• Task prompt: What comes back must be the data itself, retyped exactly.

• Input for this task:
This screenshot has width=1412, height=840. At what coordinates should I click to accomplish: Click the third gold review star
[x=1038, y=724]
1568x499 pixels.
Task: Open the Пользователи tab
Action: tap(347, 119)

• Written answer:
This screenshot has width=1412, height=840. At what coordinates should I click to accomplish: Click the third gold review star
[x=1038, y=724]
1568x499 pixels.
Task: Open the Пользователи tab
Action: tap(347, 119)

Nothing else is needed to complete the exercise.